Spotlight: Gouster Girl by David E. Gumpert

Synopsis

Maybe because they are young and innocent, cute black Valerie Davis and nerdy white Jeffrey Stark are late to realize that falling in love on Chicago’s South Side in 1963 is a highly risky business for an interracial couple. At first, they help each other out of tough racial fixes—he saves her from attack at an all-white amusement park and she saves him from injury in a racial brawl at their high school. But as their romance becomes more serious, so do the racial dangers. White police target Valerie as a prostitute and black gang members see Jeffrey as trying to sexually exploit a black girl. Seemingly inevitably, the blossoming romance collides head on with the realities of Northern-style racism one hot summer afternoon at one of Chicago’s most beautiful Lake Michigan beaches, when a racial protest turns ugly, confronting the couple with terrible choices.
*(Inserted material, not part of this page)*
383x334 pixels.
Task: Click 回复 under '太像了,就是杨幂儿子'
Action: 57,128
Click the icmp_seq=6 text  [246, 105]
Gouster Girl vividly depicts the raw racism so prevalent during the early 1960s, which ushered in decades of gang violence that turned sections of Chicago into the urban killing fields they are today. Gouster Girl opens in the summer of 1963 with the white Stark family tearfully moving its belongings onto a moving truck in front of the tidy South Shore neighborhood apartment building they love, just blocks from where Michelle Obama would grow up. As they load up the truck, 16-year-old Jeff and his parents argue yet again about the racial fears and fantasies that are leading them to abandon South Shore, with its delis and shuls and beautiful beaches. Through the eyes of Jeff, Gouster Girl then takes us back to the unlikely racial violence that led to his romance with Valerie and how she variously teases and embarrasses him to confront his most deeply held racial prejudices. Valerie introduces Jeff to the highs and lows of her life– to black music and dancing, as well as police corruption, job discrimination, misguided school tracking systems and housing discrimination that keeps blacks separate and unequal.
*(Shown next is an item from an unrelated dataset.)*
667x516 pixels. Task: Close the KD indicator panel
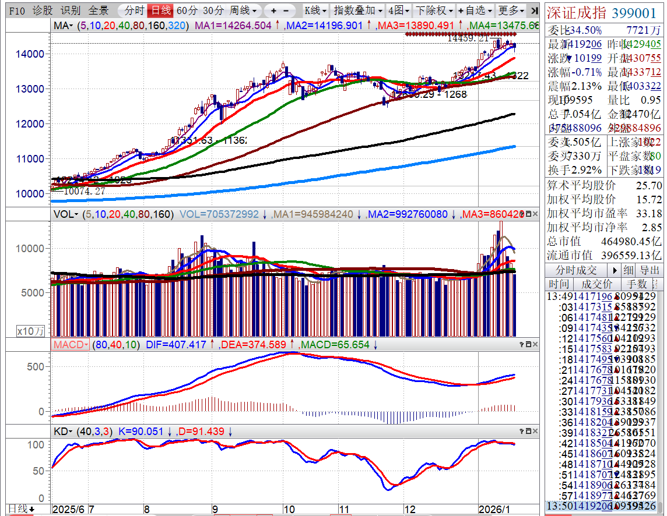536,432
A makeout session in an isolated section of Jackson Park leads the couple into a confrontation with police, which highlights for both the realities of what we today refer to as “white privilege.” It also pushes the Stark family more fully toward a decision about whether to join other whites in fleeing South Shore.

This highly evocative coming-of-age story will alternately charm, anger terrify, and upset readers as they travel back to a time that was seemingly simpler, but was also blunt in its racial and religious prejudices.

Excerpt

It was as Nate, Lee and I were still laughingly reliving the roller coaster terror, walking past the freak show, which we always wondered about but never witnessed, that I saw Valerie again. “I think those girls go to Hyde Park,” Nate nudged me as the two walked about twenty-five feet in front of us. “I’m pretty sure one of them was in my home room last year.”  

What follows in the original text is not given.